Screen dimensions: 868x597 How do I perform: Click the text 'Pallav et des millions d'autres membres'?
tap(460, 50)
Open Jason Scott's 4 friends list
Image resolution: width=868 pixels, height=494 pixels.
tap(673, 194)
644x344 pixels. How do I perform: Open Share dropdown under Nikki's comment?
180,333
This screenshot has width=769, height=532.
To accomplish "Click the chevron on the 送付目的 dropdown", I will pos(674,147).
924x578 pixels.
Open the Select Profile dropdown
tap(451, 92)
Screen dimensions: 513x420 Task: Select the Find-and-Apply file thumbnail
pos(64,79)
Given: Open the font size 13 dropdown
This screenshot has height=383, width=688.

☆ ☆ ☆ ☆

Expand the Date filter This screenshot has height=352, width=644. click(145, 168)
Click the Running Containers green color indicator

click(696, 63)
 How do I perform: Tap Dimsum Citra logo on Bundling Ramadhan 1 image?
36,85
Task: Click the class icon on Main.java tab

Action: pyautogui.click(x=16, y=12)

☆ ☆ ☆ ☆

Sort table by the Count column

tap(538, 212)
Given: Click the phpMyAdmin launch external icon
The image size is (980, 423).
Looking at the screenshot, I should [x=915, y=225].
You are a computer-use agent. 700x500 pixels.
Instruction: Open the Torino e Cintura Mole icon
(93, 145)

☆ ☆ ☆ ☆

PROBLEM STATEMENT
Beginning with the line that has "Open the Select Profile dropdown" and ending with the line that has "This screenshot has height=383, width=688.", set down the lines above exactly and include no others.

TASK SOLUTION
Open the Select Profile dropdown
tap(451, 92)
Screen dimensions: 513x420 Task: Select the Find-and-Apply file thumbnail
pos(64,79)
Given: Open the font size 13 dropdown
This screenshot has height=383, width=688.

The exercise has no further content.